I was supposed to be planning a baby shower. 

My doctor’s office called to confirm my anatomy scan appointment for that Monday, I told them what happened and that I needed to cancel. They told my longtime nurse practitioner and she asked me to come in anyway. She sat with me, we held hands and cried. She’d known me for 12 years and knew my entire history. She didn’t want to speak too soon, so she didn’t tell me anything conclusive. Not knowing what happened was driving me crazy. When I went back to work, most of my clients didn’t know what happened. One client came in and rubbed my stomach! When I told her I was no longer pregnant, she was mortified, not more than I, but just about equally. I had to answer question after question about not being pregnant anymore. It was an inexplicable feeling of embarrassment. Like I had done something wrong and was having to explain myself time and time again. I eventually asked my coworkers when they booked my appointments please just tell the clients, so I wouldn’t have to.


After losing Shian, getting pregnant again was the most important thing to me! I started tracking my ovulation, taking my basal body temperature (BBT) and scheduling sex like a client at the salon. I wanted to feel whole again. We had a team of doctors who decided, in their words “to throw the kitchen sink at me”. We did blood work and found that I had a mutation of the MTHFR gene. I was also going to acupuncture to make sure I could carry a pregnancy.

Once I got pregnant my maternal-fetal medicine specialist decided on a cerclage, blood thinning injections and progesterone suppositories. At 11 weeks he placed the cerclage and determined that during my LEEP procedure (10 years prior) my cervix had been excessively cut and there would have been no way to carry a pregnancy without the help of the stitch.

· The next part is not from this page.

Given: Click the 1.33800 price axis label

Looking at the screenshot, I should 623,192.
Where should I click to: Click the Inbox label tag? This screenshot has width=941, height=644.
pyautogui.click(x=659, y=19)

I was diagnosed with incompetent cervix. So at 21 weeks as Shian grew and the pregnancy got heavier my cervix thinned and opened and the body did what it was supposed to do and went into labor. The gush of water I experienced was my water breaking and when I felt coming out was the fetal sac starting to birth.

20/20 Hindsight

I was so ready for Shian, I wanted so badly to be her mom! I did everything “they” say not to do. I announced early. Her closet was full! I had purchased her crib and started decorating her nursery. I didn’t want to hear the cautions and the old wives tales.

 I don’t regret that. 

But, here’s what I would have done differently:

  1. I would have done more research and asked more questions about how the LEEP procedure could affect my pregnancy. 
  2. In the days leading up to this, I had two separate gushes of fluid that I should have reported to my OB
  3. I would have called my doctors office and held for the on-call physician, and not gone to the closest hospital.
  4. I would have gone back to the hospital when the pain got worse.  

If you’re a person of faith, you believe that everything happens for a reason and the way it’s supposed to. It’s my hope though that if you’re in this situation and you’re here reading this, it isn’t too late for you. 


I have since carried two pregnancies full term with the help of the cerclage. In both pregnancies, I had to lessen my work hours and the length of time I was on my feet. My MFM Doctor informed me that black women are at higher risk for preterm labor just due the stress of our lifestyles. I heeded every warning and took it very easy and still my cervix funneled to the stitch both times, proving that the cerclage was indeed absolutely vital. I now have two sons, Slade (2) and Shiloh (8months). We often think about Shian, and what she may have been like!

My cousin made a beautiful shadow box as a keepsake that we’ve put in the boy’s nursery and will cherish forever.


If you have experienced miscarriage or pregnancy loss, you have my deepest sympathies. It’s a pain often looked over and discarded for lack of empathy. Just know like with anything it does get better with time. I pray that your journey, too, will end with the rainbow baby if that’s what your heart desires!